I realized this morning that I don't believe in God.

I have this saying: "Faith is about believing in God, not believing that God." By which I mean that faith isn't simply the intellectual knowledge that God exists; I believe that my wife Angela exists, but when I say I believe in her, I mean that I love her and trust her. So it should be with God.

Isn't that CLEVER? Couldn't you just see that on a HALLMARK CARD or a BUMPER STICKER?? Boy, am I proud of that saying. Bully for me, being so witty and all.

This morning we went to the sunrise Easter service. It was beautiful. We all lit candles from the Paschal flame, and it was dark and quiet and reverent. And then during the sermon, the priest quoted Jesus:

"Do not let your hearts be troubled. Trust in God; trust also in me. In my Father's house are many rooms; if it were not so, I would have told you. I am going there to prepare a place for you. And if I go and prepare a place for you, I will come back and take you to be with me that you also may be where I am."

And I realized then that for the past several months -- okay, let's be honest, we may be talking about something that's been growing for years -- I haven't believed that at all.
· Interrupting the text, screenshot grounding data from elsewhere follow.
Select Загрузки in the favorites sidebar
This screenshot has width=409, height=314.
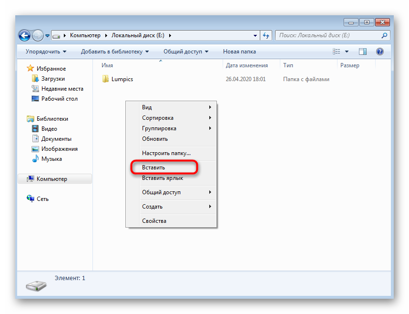point(52,79)
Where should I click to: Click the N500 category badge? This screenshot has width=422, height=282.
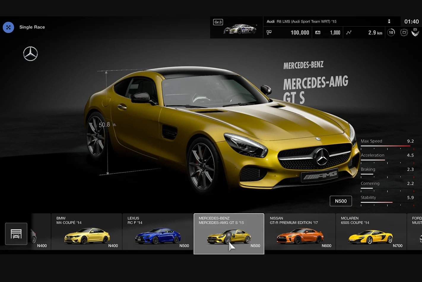(x=341, y=201)
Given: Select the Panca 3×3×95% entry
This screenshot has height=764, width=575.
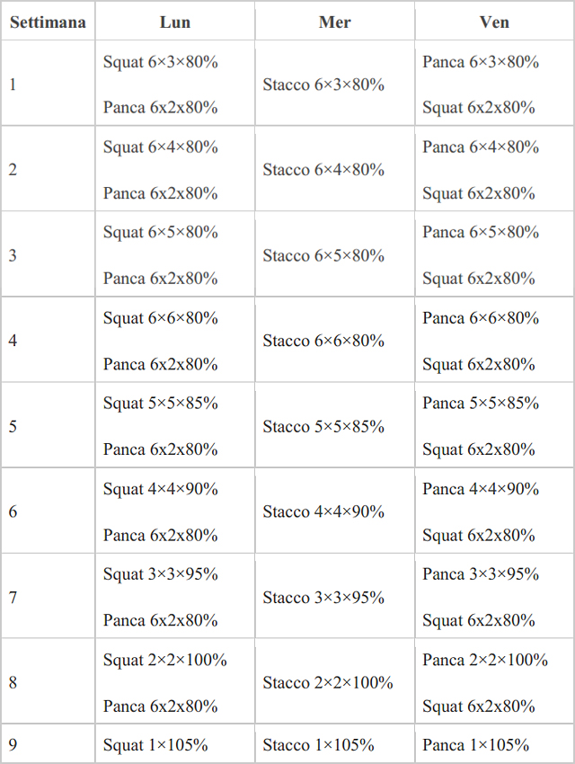Looking at the screenshot, I should [481, 574].
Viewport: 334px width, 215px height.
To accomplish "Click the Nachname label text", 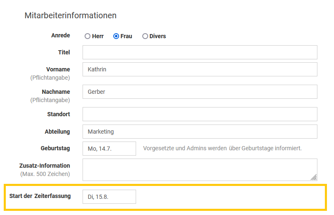I will [x=56, y=92].
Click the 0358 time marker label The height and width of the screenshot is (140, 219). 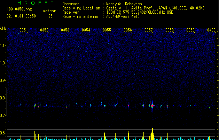(170, 30)
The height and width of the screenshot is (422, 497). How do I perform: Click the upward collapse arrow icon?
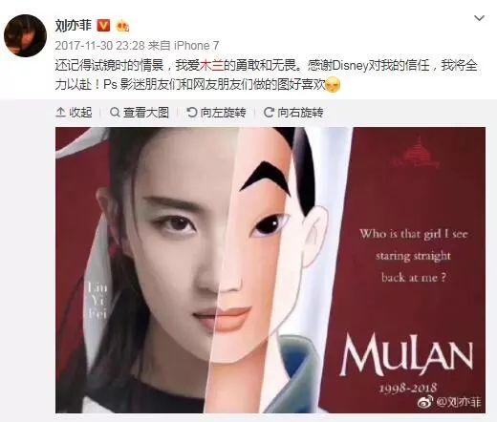(60, 113)
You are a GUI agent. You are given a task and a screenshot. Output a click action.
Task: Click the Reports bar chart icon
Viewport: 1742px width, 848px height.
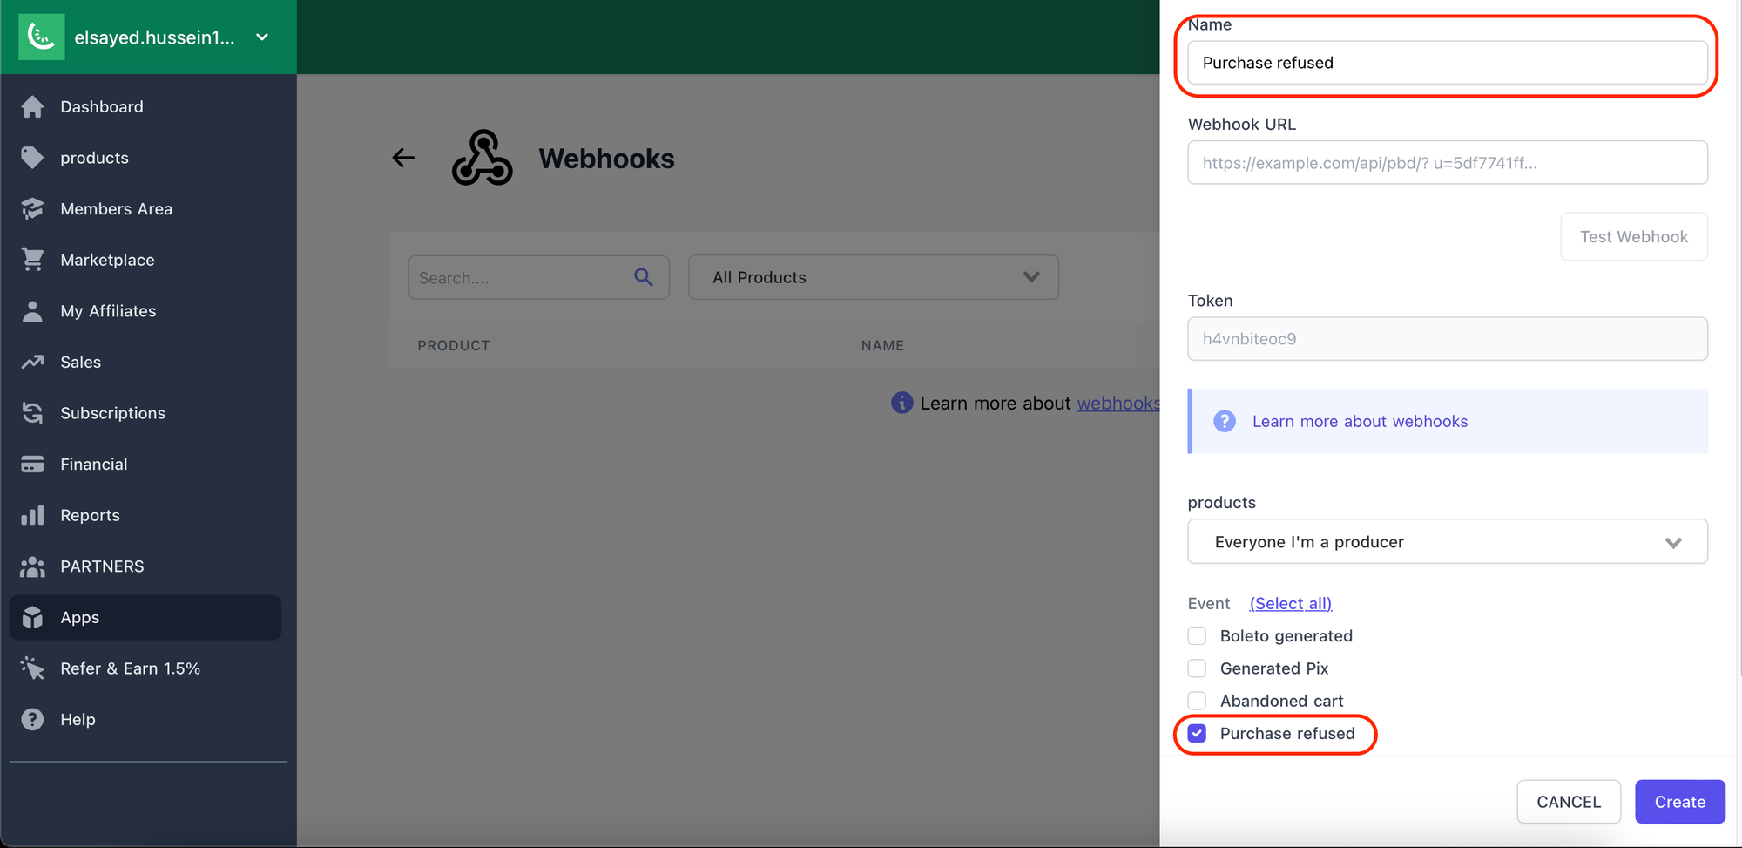point(33,515)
Scripture teaches that Jesus took our sins to the Cross with him so that we may be released from them. Jesus took my fear, my guilt, my shame, my anger, my anxiety, my failures, my abuses, and lifted them off my shoulders. They aren't mine anymore. They were nailed to a piece of wood two thousand years in the past, and with His death they were forever eradicated.

In their place He leaves His love and His peace. These things are to fill the Christian's life and flow out in the form of compassion toward others. We can do this because we know in our hearts that we can trust God to keep his promises, because he loves us fiercely and wants us to be with Him.

And that is not where I am right now. I have stopped believing that any of this can be true for me. After all, I'm petty and weak-willed, self-centered and lazy. The things I've done in the past come back to haunt me again and again, and each time I am appalled at what a bastard I can be. The knowledge of the depths to which I can sink, and the degree to which my good intentions fail me and others even today, has become the defining factor in my life. The peace of God, I think, must be for others. It can't possibly be for me. That, ladies and gentlemen, is my new faith. Here's how rooted in me it's become: knowing that I have a history of alcoholism in my family, I actually considered taking up drinking this past week just to help me cope with my daily stress. I mean, how stupid is that? It was practically a panel out of those hilariously dumb Jack Chick comics. "Jesus can't help me -- maybe I can find the answer in beer!"

So the words from the pulpit fell on me like a ton of bricks this morning. I realized that I spend all of my time wrestling with -- what? Not even my actual faith, but the idea of faith. I grapple with what I believe to be the Big Questions and manage to completely miss the point of this entire exercise, which is that Jesus died for ME. In the passage the priest quoted, Jesus flat-out ORDERS me not to worry about the state of my soul, or anything else for that matter. How could I possibly have missed that?

Repentance was the call of John the Baptist, a poor translation of the Greek word for a turning of the mind away from the old and toward the new. It's time for me to let go, and to truly repent.

Thanks to iandunn for starting the wheels turning.